▶ WHAT IS NEEDED:
Starting with the line that contains "Редакция (501, 2468)", reproduce each line through the end of the listing below, with no other output.

▶ TASK INPUTS:

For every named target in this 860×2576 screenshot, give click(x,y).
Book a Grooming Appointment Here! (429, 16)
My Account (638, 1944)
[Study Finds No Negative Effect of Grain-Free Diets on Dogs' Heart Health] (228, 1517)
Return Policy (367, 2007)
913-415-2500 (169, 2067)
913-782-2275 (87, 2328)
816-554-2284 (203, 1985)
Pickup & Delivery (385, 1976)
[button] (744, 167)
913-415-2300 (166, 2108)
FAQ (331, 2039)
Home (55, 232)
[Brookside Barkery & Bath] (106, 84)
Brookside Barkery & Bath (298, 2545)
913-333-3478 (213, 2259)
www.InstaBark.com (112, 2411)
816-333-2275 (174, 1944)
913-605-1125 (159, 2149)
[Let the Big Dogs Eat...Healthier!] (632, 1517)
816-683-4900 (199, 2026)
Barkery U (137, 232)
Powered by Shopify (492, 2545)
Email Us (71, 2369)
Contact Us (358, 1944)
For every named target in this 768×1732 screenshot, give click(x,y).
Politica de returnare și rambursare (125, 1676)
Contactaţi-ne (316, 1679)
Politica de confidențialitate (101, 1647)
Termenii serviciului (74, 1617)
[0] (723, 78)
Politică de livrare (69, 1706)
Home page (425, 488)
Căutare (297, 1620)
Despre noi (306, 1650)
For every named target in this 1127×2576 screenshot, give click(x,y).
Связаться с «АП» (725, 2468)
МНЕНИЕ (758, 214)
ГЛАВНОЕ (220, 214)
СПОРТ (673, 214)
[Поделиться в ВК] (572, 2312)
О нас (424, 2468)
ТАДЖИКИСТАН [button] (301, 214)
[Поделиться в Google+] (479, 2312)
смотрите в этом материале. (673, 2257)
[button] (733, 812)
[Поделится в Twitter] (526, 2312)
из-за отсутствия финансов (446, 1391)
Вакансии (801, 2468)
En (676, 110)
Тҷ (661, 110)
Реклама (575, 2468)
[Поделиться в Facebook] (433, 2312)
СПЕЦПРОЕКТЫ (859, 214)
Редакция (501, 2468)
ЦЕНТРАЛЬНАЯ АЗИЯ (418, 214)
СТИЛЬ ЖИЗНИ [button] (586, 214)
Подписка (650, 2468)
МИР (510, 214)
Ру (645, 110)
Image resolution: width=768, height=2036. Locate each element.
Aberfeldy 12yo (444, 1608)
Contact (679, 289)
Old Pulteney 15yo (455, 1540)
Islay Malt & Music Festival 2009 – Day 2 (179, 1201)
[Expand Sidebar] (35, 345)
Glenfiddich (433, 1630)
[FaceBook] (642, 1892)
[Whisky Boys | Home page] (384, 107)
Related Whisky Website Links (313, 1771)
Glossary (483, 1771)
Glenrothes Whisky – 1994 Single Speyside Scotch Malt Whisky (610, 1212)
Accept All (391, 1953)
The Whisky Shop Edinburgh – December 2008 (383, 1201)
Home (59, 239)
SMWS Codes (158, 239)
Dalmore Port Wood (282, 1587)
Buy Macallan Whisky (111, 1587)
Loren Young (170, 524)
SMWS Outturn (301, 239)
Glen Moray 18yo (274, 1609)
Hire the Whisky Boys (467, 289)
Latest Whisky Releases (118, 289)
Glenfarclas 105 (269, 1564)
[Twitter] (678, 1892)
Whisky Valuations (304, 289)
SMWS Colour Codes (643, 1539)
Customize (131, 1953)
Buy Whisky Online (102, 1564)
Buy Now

▶ YOUR SOLUTION:
Редакция (501, 2468)
ЦЕНТРАЛЬНАЯ АЗИЯ (418, 214)
СТИЛЬ ЖИЗНИ [button] (586, 214)
Подписка (650, 2468)
МИР (510, 214)
Ру (645, 110)
Image resolution: width=768, height=2036. Locate each element.
Aberfeldy 12yo (444, 1608)
Contact (679, 289)
Old Pulteney 15yo (455, 1540)
Islay Malt & Music Festival 2009 – Day 2 (179, 1201)
[Expand Sidebar] (35, 345)
Glenfiddich (433, 1630)
[FaceBook] (642, 1892)
[Whisky Boys | Home page] (384, 107)
Related Whisky Website Links (313, 1771)
Glossary (483, 1771)
Glenrothes Whisky – 1994 Single Speyside Scotch Malt Whisky (610, 1212)
Accept All (391, 1953)
The Whisky Shop Edinburgh – December 2008 (383, 1201)
Home (59, 239)
SMWS Codes (158, 239)
Dalmore Port Wood (282, 1587)
Buy Macallan Whisky (111, 1587)
Loren Young (170, 524)
SMWS Outturn (301, 239)
Glen Moray 18yo (274, 1609)
Hire the Whisky Boys (467, 289)
Latest Whisky Releases (118, 289)
Glenfarclas 105 (269, 1564)
[Twitter] (678, 1892)
Whisky Valuations (304, 289)
SMWS Colour Codes (643, 1539)
Customize (131, 1953)
Buy Whisky Online (102, 1564)
Buy Now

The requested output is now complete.